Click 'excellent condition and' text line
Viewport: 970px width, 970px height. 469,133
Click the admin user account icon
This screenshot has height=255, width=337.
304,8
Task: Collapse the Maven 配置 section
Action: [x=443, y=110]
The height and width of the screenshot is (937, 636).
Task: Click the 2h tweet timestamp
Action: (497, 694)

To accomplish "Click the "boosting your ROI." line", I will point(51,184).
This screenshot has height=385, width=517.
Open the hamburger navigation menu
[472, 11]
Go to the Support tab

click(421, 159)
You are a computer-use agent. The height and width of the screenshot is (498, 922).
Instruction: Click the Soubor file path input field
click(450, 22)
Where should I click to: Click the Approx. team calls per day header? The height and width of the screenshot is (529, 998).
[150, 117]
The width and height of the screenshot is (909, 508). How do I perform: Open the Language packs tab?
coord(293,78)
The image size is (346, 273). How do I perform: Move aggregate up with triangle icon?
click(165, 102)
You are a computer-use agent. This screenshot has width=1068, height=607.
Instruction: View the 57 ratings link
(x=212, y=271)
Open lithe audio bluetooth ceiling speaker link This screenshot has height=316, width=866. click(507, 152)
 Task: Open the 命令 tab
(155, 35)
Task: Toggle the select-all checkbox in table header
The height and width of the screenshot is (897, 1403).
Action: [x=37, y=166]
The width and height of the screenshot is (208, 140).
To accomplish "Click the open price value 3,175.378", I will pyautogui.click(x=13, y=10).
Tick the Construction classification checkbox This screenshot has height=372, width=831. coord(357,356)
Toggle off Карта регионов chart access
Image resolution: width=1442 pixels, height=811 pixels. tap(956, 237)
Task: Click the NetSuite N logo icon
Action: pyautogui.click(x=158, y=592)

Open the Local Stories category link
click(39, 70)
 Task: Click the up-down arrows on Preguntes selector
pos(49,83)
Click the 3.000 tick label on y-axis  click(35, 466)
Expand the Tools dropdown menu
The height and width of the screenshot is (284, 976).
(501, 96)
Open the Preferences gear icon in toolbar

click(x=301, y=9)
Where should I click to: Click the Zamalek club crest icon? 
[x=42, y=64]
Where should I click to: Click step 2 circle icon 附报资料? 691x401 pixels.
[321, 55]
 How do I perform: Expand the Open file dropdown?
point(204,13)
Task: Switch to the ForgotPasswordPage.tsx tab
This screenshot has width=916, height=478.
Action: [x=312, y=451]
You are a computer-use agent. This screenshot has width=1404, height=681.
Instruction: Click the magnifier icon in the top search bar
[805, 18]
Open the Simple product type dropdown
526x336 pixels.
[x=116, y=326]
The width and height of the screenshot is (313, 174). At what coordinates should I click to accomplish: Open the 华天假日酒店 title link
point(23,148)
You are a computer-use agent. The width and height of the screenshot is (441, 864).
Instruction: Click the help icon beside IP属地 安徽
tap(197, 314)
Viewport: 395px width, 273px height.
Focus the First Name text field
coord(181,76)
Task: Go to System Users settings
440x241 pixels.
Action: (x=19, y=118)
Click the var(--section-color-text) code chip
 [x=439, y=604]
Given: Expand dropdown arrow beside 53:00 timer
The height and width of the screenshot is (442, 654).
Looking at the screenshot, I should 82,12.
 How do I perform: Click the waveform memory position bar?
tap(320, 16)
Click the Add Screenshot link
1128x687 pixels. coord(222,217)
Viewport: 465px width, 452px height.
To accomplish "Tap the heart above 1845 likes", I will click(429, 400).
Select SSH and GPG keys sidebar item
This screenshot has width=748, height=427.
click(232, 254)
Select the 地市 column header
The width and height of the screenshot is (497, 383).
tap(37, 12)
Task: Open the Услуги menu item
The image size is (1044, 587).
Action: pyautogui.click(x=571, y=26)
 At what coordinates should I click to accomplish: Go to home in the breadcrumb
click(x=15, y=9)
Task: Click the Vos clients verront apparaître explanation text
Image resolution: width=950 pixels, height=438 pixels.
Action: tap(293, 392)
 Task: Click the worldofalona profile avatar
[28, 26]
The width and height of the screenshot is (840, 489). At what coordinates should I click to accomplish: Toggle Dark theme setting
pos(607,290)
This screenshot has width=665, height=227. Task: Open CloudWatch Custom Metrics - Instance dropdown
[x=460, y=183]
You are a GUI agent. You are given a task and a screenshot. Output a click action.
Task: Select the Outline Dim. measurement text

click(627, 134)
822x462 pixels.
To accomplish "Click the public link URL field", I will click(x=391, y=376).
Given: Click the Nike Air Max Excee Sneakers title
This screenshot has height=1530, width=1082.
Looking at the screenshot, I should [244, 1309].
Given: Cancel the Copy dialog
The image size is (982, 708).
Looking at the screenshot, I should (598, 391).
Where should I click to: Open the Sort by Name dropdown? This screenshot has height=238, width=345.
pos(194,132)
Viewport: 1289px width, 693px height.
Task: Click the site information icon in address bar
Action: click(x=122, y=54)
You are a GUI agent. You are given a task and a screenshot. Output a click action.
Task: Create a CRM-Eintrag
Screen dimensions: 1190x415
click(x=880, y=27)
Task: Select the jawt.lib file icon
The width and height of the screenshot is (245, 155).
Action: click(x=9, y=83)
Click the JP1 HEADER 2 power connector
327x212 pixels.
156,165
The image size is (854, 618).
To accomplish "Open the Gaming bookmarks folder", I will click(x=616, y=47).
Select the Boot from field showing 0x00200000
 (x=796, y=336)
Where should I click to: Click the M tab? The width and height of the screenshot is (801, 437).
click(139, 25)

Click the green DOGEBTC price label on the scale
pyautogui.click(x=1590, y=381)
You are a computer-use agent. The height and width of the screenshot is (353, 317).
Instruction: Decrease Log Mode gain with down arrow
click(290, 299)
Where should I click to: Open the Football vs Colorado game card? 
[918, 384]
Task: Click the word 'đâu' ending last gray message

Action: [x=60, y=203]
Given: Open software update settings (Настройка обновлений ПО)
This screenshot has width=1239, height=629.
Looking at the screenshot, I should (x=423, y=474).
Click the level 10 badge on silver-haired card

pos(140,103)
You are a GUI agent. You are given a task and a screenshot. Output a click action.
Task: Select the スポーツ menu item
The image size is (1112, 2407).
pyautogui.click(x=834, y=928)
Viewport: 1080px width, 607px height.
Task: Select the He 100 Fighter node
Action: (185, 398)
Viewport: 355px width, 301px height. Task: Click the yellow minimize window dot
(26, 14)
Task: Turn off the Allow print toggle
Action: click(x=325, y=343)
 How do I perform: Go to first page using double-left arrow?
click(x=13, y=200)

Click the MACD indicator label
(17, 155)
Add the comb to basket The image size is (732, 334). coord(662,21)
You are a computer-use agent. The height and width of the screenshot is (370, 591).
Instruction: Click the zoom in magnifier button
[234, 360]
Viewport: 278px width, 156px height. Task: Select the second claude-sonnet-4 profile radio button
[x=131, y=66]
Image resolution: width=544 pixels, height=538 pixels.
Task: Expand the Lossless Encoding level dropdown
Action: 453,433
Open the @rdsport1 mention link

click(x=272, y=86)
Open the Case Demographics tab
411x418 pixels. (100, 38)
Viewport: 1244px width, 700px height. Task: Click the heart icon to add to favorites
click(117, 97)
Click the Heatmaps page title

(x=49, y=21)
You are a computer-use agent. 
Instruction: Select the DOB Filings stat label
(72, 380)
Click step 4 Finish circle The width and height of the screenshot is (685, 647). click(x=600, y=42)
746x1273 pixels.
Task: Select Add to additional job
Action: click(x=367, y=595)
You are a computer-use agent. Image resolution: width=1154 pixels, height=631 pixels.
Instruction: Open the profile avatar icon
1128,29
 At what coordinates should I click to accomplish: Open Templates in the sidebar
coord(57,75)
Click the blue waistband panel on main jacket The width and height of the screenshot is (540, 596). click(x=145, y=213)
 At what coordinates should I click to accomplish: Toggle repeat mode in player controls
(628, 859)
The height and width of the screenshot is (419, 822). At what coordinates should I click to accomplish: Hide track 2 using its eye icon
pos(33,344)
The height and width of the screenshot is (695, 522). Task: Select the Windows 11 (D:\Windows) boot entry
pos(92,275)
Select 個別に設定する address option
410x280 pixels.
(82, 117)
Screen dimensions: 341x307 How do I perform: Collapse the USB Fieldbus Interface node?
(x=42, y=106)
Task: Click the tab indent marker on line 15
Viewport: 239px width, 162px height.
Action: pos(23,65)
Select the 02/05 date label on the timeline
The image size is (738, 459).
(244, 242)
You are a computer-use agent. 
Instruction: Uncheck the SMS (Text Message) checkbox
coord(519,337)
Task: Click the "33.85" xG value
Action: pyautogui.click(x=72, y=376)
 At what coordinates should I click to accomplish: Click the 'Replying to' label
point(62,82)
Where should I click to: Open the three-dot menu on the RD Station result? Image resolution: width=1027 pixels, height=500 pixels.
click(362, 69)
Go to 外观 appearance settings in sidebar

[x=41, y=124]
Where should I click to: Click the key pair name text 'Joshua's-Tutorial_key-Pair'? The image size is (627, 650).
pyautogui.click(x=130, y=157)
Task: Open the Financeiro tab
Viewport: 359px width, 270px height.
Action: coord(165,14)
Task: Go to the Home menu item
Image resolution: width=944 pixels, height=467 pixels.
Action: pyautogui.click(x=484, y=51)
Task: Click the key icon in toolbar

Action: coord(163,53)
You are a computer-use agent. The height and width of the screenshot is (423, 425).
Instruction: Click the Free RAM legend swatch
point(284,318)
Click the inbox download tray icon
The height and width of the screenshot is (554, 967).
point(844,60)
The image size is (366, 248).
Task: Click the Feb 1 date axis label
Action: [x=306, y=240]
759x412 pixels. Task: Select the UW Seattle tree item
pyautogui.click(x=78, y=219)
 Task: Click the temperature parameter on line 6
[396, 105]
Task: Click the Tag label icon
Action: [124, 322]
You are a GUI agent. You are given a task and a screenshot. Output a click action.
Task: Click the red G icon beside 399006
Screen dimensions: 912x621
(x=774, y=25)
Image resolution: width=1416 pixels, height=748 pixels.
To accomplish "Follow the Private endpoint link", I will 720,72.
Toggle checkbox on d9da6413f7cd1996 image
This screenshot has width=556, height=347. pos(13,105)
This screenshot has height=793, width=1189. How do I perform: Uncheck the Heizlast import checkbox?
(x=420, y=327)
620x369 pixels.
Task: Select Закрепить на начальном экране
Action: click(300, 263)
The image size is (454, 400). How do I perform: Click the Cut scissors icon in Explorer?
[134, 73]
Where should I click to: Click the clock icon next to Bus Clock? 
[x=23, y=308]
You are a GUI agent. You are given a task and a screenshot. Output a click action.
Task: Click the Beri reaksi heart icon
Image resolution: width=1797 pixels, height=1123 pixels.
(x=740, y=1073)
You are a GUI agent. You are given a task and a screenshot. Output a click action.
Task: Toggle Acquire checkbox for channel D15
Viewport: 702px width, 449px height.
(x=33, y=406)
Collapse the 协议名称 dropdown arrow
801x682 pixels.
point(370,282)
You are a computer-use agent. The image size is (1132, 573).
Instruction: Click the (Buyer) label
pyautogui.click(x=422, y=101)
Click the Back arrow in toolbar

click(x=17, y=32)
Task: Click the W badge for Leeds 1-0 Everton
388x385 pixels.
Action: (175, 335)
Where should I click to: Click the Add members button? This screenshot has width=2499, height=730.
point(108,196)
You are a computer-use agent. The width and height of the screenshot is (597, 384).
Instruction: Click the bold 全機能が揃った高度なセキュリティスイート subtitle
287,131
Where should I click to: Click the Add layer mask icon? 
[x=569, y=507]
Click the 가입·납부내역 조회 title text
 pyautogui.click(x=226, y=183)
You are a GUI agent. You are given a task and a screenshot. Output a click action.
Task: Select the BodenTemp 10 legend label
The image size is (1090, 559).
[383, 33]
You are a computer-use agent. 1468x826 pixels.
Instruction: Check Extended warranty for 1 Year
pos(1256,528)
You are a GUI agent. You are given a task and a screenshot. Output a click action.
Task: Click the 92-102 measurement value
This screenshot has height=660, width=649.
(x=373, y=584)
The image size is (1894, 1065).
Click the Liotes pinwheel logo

......

→ GOAL
Reproduce the lines above unchanged, from the line containing "Given: Open software" through the line containing "pos(140,103)".

→ RESULT
Given: Open software update settings (Настройка обновлений ПО)
This screenshot has width=1239, height=629.
Looking at the screenshot, I should (x=423, y=474).
Click the level 10 badge on silver-haired card

pos(140,103)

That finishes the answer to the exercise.